Se refería a una pequeña flor rosada con el tallo doblado, caída sobre sí misma, como si no pudiera sostener su propio peso.
—¿Por qué preocuparse por algo tan insignificante? Si está rota, no tiene arreglo. Y aunque lo tuviera, igual terminaría marchitándose. Déjala.
—Por corta que sea la vida de un ser vivo, merece vivirla con plenitud —replicó la joven sin alterar su tono—. Tal vez esta flor parezca insignificante, pero para una abeja puede ser refugio, o alimento. La ayudaré, aunque parezca absurdo.
—Vaya, al parecer te gusta perder el tiempo. ¿Le pondrás tablillas? ¿La enyesarás? —ironizó Hui Shui, incapaz de ocultar la amargura que le provocaba su actitud tan segura y serena.
—Le hace falta tener más fe en la magia, señor Sun —dijo la joven con una ligera sonrisa. Entonces, colocó las manos sobre la flor y, con un leve gesto, transfirió una porción de su energía vital. La flor se irguió lentamente, como si jamás hubiese estado rota.
—¿Lo ve? Lo imposible solo existe si usted lo cree así. Con confianza, todo puede cambiar.
—¿Cómo es que…? —intentó preguntar Hui Shui, desconcertado. Pero enseguida recuperó su expresión fría, recordándose que no debía dejarse llevar por absurdos. Lo importante era entender quién era ella—. ¿Quién eres? ¿Cómo entraste aquí?
—Trabajo aquí —respondió con total calma.
—¿En el jardín? ¿Ahora me dirás que eres un hada del bosque? —insinuó con sarcasmo. La joven sonrió y se incorporó, fijando en él unos grandes ojos que lo dejaron sin aliento –. Xiao Long.
—Señor Sun, está muy confundido. No soy un hada. Soy una persona común y corriente, y mi nombre no es Xiao Long. Soy Jiang Kumiko, y he venido a cuidar de usted.
—Claro… —murmuró él, escéptico, entrecerrando los ojos. Había algo en ella que le resultaba extrañamente familiar, aunque no lograba identificar qué era exactamente—. ¿Cuidarme? No necesito que nadie me cuide. Ya puedes marcharte.
—¿Marcharme? Este es mi primer día de trabajo. Usted es rico, seguramente no le importa mi situación, pero la señora Hu Maylin me contrató para cuidarlo, y yo necesito el dinero. Así que me quedaré, aunque no lo desee —dijo ella con convicción.
La realidad, sin embargo, era distinta. Es cierto que Hu Maylin la había contratado, pero Kumiko no necesitaba el dinero.
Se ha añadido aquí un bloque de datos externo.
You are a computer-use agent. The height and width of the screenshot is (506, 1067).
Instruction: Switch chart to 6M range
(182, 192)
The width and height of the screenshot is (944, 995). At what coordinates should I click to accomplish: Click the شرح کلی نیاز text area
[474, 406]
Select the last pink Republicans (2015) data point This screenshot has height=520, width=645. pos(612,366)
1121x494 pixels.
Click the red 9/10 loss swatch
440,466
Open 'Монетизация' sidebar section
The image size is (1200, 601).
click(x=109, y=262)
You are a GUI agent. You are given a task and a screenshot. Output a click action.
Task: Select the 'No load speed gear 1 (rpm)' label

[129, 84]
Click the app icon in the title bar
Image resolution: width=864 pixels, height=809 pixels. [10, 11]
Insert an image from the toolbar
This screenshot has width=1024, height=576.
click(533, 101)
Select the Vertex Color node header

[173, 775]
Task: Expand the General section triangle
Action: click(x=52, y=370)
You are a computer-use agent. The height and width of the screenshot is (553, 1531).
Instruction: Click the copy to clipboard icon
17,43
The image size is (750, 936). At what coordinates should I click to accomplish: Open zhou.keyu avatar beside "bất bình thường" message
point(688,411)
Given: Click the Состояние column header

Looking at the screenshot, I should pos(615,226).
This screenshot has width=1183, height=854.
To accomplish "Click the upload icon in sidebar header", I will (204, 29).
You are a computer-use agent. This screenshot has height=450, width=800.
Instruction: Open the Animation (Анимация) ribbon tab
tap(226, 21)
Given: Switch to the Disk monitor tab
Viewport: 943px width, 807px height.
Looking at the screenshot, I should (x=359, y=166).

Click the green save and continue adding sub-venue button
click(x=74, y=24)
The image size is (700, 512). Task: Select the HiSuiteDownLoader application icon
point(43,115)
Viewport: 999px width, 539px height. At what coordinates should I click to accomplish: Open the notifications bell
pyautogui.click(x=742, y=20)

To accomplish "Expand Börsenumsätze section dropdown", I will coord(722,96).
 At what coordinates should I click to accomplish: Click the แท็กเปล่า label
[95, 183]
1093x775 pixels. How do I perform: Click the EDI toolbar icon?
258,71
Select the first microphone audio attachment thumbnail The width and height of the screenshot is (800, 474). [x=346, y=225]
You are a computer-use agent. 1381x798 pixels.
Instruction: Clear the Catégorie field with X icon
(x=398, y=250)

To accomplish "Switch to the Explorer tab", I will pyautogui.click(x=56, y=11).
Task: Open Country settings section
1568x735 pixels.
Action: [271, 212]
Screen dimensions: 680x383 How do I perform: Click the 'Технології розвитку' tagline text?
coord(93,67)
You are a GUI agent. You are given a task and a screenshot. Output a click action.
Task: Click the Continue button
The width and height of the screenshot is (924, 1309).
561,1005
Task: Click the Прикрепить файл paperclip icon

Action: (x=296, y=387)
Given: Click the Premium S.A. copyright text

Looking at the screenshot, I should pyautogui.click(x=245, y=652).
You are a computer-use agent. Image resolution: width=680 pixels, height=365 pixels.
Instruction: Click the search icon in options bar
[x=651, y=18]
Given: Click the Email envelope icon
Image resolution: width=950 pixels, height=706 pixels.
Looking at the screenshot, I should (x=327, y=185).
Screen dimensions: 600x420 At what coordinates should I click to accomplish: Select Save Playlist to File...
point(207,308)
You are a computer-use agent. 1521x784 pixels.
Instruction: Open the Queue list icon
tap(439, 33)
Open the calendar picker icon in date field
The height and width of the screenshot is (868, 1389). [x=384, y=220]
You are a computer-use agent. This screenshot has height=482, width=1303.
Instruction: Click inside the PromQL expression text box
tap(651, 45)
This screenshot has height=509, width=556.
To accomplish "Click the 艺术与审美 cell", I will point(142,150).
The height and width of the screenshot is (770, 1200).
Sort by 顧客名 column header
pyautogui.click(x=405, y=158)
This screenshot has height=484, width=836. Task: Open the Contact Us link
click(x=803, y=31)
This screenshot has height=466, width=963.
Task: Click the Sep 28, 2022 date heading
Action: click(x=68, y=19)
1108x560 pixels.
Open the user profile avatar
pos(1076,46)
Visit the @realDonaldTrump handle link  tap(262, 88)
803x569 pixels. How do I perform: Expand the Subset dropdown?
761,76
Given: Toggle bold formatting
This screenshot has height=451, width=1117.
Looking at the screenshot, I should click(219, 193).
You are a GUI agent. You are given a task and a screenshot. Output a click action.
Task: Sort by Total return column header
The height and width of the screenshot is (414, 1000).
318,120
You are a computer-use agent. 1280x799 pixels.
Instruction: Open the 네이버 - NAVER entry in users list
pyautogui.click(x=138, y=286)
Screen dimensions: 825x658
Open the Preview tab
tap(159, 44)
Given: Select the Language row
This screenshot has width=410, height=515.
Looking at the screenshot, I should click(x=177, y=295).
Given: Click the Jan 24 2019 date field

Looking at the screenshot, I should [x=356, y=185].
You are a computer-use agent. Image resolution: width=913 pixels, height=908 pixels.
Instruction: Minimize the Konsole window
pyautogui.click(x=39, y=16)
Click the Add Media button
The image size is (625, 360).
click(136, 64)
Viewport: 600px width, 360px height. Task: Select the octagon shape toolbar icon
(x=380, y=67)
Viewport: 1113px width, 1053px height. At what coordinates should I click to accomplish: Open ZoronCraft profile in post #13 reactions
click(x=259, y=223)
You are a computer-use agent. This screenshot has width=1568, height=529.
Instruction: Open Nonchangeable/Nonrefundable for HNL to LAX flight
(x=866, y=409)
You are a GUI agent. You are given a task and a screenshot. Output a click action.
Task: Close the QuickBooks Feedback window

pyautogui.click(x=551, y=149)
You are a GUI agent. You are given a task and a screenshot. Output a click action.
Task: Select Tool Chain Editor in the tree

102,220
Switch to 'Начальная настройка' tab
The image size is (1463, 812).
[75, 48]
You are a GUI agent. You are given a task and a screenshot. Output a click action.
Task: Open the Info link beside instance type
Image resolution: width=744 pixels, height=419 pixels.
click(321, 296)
Era la décima enfermera que la señora Hu contrataba; las anteriores fueron despedidas por Hui Shui o se marcharon por cuenta propia, cansadas de sus constantes rechazos y maltratos.
Jiang Kumiko había solicitado el trabajo no por necesidad económica, sino porque al fin su abuelo le había permitido acercarse a Sun Hui Shui. Bajo esa fachada de enfermera, nadie sospecharía de su verdadero objetivo: protegerlo. El enemigo aún no había sido descubierto, y mantenerse cerca de él era la única forma de evitar otro intento de daño.
—¿Cuánto quieres? Te pagaré, y te marcharás. No necesito niñeras, y mucho menos una que parece una niña.
—No acepto caridad. Solo recibiré lo que gane con esfuerzo. Así que guarde sus propuestas, porque me quedaré aquí, cuidándolo. Y ni todo su mal humor hará que cambie de opinión.
—Ya veremos cuánto duras —replicó él, frío, girando la silla para irse.
—Me quedaré aunque me odies —declaró ella con firmeza mientras comenzaba a seguirlo—. No pienso alejarme de ti.
Sun Hui Shui se había aislado por decisión propia. Creía que si se alejaba antes de que los demás lo hicieran, evitaría el dolor del rechazo. Con el tiempo, su temor se cumplió: casi todos dejaron de visitarlo.
Solo Sun Huang y Wu Biming lo veían con frecuencia. A pesar del carácter huraño de Hui Shui, Wu Biming pasaba horas a su lado, regañándolo e intentando convencerlo de que aún podía tener una vida digna. Sun Huang, por su parte, lo colmaba de consejos, cariño y palabras de aliento.
Líu Dalay era la única del personal doméstico que tenía permiso de estar cerca de él, pues lograba sacarle sonrisas incluso en los días más grises.
La soledad se había convertido en su destino desde que quedó atado a una silla de ruedas. El desapego emocional fue su mecanismo de defensa, especialmente tras la pérdida definitiva de Zhu Xin Qian, una herida que terminó por apagar la luz en sus ojos.
Kumiko lo seguía en silencio, consciente de que ese carácter agrio haría difícil su tarea. Sin embargo, estaba decidida. Su misión no era solo ayudarlo a caminar nuevamente, sino sanar las heridas que no podían verse.